Monday, May 29, 2017

St Neots

 Pronto hará un año desde el inicio de una nueva etapa vital. Quiero pensar que ha sido el azar quien me ha hecho venir a esta pequeña ciudad del este de Inglaterra pero posiblemente no sin antes un trabajo previo y poco azaroso de a su vez búsqueda de trabajo.

Hecho de menos el silencio y la lontananza azul de donde vengo. Sin embargo aquí la periodicidad de las estaciones me ha llamado la atención con nuevos colores, flores y amaneceres... ahora en los días claros mi lontananza es verde.

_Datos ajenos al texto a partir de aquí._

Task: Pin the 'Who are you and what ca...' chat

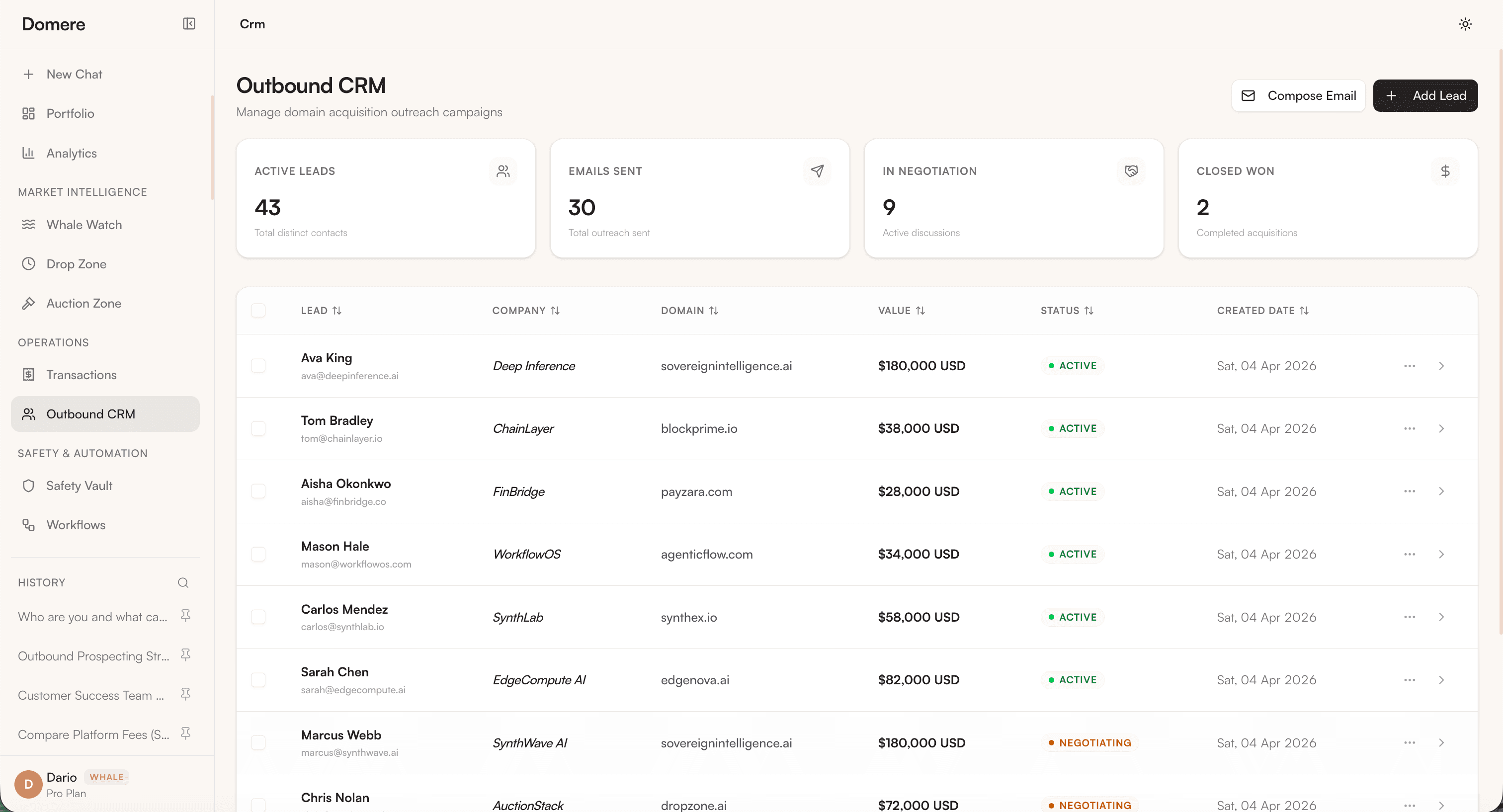Action: coord(185,616)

A menudo recuerdo la vida que dejé aparcada: Ya sé que de los viajes no se vuelve igual que como se fue ni las cosas seguirán como se dejaron pero tengo la esperanza de que vayan a ser mejores al menos.
De entre lo que se ha dejado atrás, las experiencias y los amigos ha sido lo más preciado. Las primeras me han servido para tomarme con calma los cambios y saber estar. De los amigos me ha reconfortado enormemente que han prosperado. La familia, como la isla, viven dentro de mí y aunque me preocupan sé que a su manera están bien.
Ahora debo encontrarle un nuevo sentido a esta experiencia de expatriación. Mi viaje a Ítaca apenas empieza. Por lo pronto seguiré la máxima de hacer de mi trabajo mi mejor legado y llegado el momento, irme como llegué; en silencio.
Mientras, cada día es un descubrimiento y una plegaria de agradecimiento, y es que para esta tierra sólo tengo una palabra: Gracias.